There are two main types of stem cells – embryonic stem cells and adult stem cells (also known as tissue stem cells). More recently scientists have created a new type of stem cell, known as induced pluripotent stem cells.
Keep reading to learn more about each of these types of stem cells
Embryonic stem cells: what are they are where do we find them?
Embryonic stem cells are cells found in the embryo when it’s just a few days old. They are pluripotent cells, meaning they are capable of differentiating into all the different types of specialised cells in the body.
In order to understand more about what these cells are and where we find them, it is useful to understand human development, from the time an egg is first fertilised.
Day 1: Fertilisation occurs when a male sperm and female egg fuse. The fertilised egg is referred to as a zygote.
Days 2-4: The zygote divides (cleaves) to form 2 cells, then divides again to form 4 cells. Over the next few days the cells keep dividing and by day 4 a ball of ~32 cells has been formed. This ball of cells is called a morula.
Days 3-8: The cells begin to specialise and form a hollow ball of cells called a blastocyst. The outer layer of cells is referred to as the trophoblast and contains extra-embryonic cells which will go on to form structures which will support the embryo as it grows, including the placenta. Within the blastocyst is a small cluster of cells, called the inner cell mass. These are the pluripotent embryonic stem cells which will go on to form the embryo. Scientists isolate embryonic stem cells from the inner cell mass of the blastocyst around days 5-6.
The zygote is a totipotent cell, meaning it can go on to produce all the cells in the body, plus extra-embryonic cells of the trophoblast. When the blastocyst forms the cells have begun to specialise and the cells of the inner cell mass can no longer form the trophoblast. As a result of they are referred to as pluripotent cells.
Adult stem cells: what are they and where do we find them?
Adult stem cells, also known as tissue stem cells, are multipotent stem cells found in many tissues in the body. They are also found in the foetus during development, as well as in the umbilical cord and placenta.
Their role is to allow the constant renewal of cells throughout life. For example, it is estimated that 50-70 billion cells dies every day in the adult human; adults shed 30-40,000 skins cells shed per hour, and need 100,000 new blood cells needed every day. Adult stem cells help replenish these cells. They also help the body heal following injury or disease.
Adult stem cells have a more limited differentiation potential than pluripotent embryonic stem cells, meaning they can become fewer cells types (hence the term multipotent). You can find more about stem cell potency here.
As a result there are different types of adult stem cells within the body. For example:
- Haematopoietic stem cells, which can form blood cells
- Mesenchymal stem cells, which can form mesenchymal cell types, such as bone cells (osteoblasts), cartilage cells (chondrocytes), muscle cells (myoblasts), fat cells (adipocytes), etc.
- Neural stem cells, which can form the different types of cells found in the nervous system, such as neurons, astrocytes and oligodendrocytes.

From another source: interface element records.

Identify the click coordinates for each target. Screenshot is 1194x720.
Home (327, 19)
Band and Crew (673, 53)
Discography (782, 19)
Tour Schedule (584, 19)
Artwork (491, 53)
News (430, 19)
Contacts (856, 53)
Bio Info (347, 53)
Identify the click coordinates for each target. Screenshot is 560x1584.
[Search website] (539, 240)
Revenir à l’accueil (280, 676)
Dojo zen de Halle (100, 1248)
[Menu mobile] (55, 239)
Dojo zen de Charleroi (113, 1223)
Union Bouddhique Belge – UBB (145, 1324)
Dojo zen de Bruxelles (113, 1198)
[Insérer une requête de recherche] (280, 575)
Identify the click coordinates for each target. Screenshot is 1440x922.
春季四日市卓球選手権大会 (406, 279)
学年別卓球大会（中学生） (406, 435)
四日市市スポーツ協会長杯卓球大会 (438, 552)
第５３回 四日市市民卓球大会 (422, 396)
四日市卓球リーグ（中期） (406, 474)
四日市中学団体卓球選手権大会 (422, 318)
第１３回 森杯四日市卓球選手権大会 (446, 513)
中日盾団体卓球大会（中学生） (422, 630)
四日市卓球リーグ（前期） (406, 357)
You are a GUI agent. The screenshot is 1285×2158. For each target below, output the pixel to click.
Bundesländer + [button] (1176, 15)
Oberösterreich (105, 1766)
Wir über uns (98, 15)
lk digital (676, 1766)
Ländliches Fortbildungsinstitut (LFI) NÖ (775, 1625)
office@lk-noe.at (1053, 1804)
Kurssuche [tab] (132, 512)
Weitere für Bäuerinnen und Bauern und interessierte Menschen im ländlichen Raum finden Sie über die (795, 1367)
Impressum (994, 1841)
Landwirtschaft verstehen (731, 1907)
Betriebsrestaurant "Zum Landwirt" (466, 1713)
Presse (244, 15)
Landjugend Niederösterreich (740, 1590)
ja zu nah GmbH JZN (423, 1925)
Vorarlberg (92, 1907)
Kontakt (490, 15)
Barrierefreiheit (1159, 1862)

These multipotent stem cells are found within various tissues and organs in the body in specialised locations (microenvironments) called ‘stem cell niches’. The niche is thought to control and regulate stem cells proliferation and differentiation, allowing maintenance of a pool of stem cells throughout life and allowing stem cells to be activated when needed. How this works is not fully understood and is an area of interest for scientists.
The most commonly described stem cell niche is in bone marrow, which contains both haematopetic stem cells and mesenchymal stem cells. However other tissues, such as fat, contain a population of cells similar to mesenchymal stem cells. Numerous other stem cell niches have been identified within the body and contain populations of multipotent cells.
Induced pluripotent stem cells: what are they are where do we find them?
Induced plurpipotent stem cells or IPS cells, do not occur naturally in the body. They were created in a lab by ‘reprogramming’ adult skin cells (fibroblasts) into pluripotent cells, similar to embryonic stem cells. This was achieved by insertion of genes which are known to be important for both self-renewal and pluripotency of embryonic stem cells.
Mouse IPS cells were first developed by Prof Shinji Yamanaka (Japan) in 2006 and a year later he achieved the same thing with human cells. As a result of this work Prof Yamanaka was awarded a Nobel Prize in 2012.
Cellular reprogramming of adult cells into IPS cells was originally achieved through gene transfection. However this technique had a number of problems, including low efficiency (only a tiny proportion of cells was effectively reprogrammed) and the risk of tumour formation, as some of the genes inserted were oncogenes (genes which have the potential to cause cancer)
Scientists around the world are working on ways of improving the technique and these cells have a wide range of potential applications, including understanding genetic diseases and drug testing. If a safe and reproducible method of creating IPS cells can be developed these cells will also have huge potential for tissue engineering and regenerative medicine.